23 – 27 June
Billie has signed up both herself and her husband Peter for a stand-up night, and now the pair are stuck in their living room trying to come up with a tight five. It is a strong set-up, and Bryony Shanahan’s production gets a lot out of it, pitching the bright, brittle glare of stand-up against a cosy domestic scene full of the detritus and low-level madness of life with a small child.
That contrast gives the play much of its charge. There is the pleasure of making one another laugh set against the tiny abrasions of coupledom. There are deliberately bad jokes, lazy jokes, sharp jokes, jokes that curdle as soon as they land. There are also the couple’s very different instincts as performers. Peter works hard, overthinking structure and material; Billie wings it, quicker, bolder and more alive to the buzz of performance. Their arguments about comedy turn out to be arguments about exposure, taste, intimacy and control.
Piers Black’s writing is especially good on the messy architecture of a long relationship. The play catches the private language of a couple, the callbacks and bits that become their own form of shorthand, but also the way old injuries can reappear in comic form and still draw blood. It is very funny, but the humour is never doing only one thing.
Tia Bannon and Jerome Yates are excellent together. Bannon is especially compelling, all nervous energy, appetite and edge, and she is very funny. Yates gives Peter a quieter, slightly sadder counterweight. Together they feel properly lived in: sexy, tired, occasionally cruel, still trying.
The production is full of smart touches. The baby monitor is used brilliantly, both as comic detail and as a reminder of the child just offstage. The flashbacks and interstitial scenes are among the strongest material here, vivid little slides into courtship, bad snogging, first dances, and parental strain. There is also some genuinely terrific physical comedy threaded through the evening.
Then the darker material begins to gather. Billie’s hospital visits, half-glimpsed at first, slowly take shape. The reveal of her cancer is handled with real care, and the play is particularly good on the awkwardness that follows terrible news: the bargaining, the anger, the bad jokes, the effort to make something unbearable sound manageable for just long enough to get through it.

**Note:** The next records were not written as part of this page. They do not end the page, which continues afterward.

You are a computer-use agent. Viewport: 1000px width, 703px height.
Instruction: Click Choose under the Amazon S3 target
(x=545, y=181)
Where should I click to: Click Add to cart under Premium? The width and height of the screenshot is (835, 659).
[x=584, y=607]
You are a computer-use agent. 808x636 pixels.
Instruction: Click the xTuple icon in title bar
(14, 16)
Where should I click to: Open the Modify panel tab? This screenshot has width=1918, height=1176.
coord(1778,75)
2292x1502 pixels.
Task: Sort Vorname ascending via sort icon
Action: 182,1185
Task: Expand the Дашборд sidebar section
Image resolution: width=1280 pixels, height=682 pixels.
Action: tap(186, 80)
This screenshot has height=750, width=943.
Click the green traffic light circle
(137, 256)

What I’m Not Being Funny gets right is that it never drops the comedy once life turns dark. Instead it lets humour and pain sit beside each other, which feels much truer. By the end, the play reaches something genuinely moving. The final stretch, with its wishes for the future Billie fears she will not see, is painful and beautiful without tipping into sentimentality. Stand-up becomes more than a device. It becomes a way of thinking about performance, deflection and survival, about what can be shared and what cannot. What remains is the force of this couple’s love in all its mess: funny, frightened, exasperated, tender and real.